→ Problem to solve
For each line below, check for "panel"; give only the total of lines where it occurs.

→ Given entries
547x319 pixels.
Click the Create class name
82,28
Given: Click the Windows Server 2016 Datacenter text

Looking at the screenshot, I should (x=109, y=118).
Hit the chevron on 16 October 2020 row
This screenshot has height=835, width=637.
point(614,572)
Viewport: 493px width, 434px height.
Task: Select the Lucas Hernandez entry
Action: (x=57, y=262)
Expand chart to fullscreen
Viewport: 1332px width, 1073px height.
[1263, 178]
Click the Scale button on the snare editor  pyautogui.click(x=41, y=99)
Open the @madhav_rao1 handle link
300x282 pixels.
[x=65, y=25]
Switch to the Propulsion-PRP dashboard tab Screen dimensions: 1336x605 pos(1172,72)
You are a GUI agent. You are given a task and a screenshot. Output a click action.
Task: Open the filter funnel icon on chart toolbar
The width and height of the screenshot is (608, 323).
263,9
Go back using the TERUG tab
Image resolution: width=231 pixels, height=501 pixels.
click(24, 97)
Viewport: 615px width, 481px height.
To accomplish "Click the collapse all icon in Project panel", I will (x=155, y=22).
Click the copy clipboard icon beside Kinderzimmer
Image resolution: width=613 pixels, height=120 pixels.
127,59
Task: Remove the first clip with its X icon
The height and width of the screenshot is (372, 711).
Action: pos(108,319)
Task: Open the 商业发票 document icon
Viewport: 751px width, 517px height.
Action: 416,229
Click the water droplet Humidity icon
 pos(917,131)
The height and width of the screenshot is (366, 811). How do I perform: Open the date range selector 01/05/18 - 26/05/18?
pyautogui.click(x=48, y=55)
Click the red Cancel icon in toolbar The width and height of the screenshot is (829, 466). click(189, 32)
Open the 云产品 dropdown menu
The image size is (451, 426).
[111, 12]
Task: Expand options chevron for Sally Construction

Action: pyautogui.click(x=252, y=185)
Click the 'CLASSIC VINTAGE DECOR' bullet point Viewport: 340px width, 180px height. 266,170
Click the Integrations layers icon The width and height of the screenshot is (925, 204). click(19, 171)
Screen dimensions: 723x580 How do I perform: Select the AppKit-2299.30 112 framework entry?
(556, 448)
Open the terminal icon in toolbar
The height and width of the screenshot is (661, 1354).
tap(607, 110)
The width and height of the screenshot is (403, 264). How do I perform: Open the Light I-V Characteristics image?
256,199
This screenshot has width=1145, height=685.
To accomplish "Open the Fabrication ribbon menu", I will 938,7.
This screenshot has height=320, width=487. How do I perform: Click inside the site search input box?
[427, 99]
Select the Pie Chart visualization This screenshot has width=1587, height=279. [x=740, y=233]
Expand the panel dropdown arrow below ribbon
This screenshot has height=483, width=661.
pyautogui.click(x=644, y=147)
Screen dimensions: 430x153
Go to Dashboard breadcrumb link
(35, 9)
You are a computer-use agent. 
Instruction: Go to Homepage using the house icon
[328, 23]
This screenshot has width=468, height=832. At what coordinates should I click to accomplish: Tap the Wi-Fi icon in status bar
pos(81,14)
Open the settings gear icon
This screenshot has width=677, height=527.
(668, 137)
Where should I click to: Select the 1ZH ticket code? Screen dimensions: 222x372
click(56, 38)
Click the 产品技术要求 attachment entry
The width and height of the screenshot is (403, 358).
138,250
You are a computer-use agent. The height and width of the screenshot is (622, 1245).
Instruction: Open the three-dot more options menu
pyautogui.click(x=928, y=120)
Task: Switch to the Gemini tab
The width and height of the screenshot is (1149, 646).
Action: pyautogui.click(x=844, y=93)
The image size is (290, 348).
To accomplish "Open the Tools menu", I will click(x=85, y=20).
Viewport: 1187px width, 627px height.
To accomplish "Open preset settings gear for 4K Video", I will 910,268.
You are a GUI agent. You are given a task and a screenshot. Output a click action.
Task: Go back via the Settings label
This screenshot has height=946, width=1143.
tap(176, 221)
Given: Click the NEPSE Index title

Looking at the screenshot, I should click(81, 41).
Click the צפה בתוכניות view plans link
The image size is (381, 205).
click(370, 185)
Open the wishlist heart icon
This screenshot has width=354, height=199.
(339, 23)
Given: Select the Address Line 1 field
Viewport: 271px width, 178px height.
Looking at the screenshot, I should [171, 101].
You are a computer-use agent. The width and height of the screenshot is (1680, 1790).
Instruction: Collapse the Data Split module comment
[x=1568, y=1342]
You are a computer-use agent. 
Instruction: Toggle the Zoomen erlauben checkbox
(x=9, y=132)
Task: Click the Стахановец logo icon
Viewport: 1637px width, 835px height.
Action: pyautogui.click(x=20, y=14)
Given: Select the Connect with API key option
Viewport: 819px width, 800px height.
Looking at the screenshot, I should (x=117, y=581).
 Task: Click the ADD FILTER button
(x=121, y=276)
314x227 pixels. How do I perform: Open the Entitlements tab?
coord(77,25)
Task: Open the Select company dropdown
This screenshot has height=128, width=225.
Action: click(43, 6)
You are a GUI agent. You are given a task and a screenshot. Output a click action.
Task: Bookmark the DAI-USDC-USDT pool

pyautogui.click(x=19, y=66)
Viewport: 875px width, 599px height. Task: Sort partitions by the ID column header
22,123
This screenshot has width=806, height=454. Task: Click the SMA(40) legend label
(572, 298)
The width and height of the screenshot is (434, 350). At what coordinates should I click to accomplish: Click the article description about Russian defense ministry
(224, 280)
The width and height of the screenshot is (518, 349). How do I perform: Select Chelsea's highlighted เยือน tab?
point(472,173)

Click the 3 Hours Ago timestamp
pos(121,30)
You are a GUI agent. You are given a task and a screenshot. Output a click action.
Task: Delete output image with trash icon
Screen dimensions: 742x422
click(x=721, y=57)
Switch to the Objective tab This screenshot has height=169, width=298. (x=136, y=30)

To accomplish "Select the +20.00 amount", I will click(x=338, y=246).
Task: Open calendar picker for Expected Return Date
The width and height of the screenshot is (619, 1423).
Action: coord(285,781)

→ Answer
2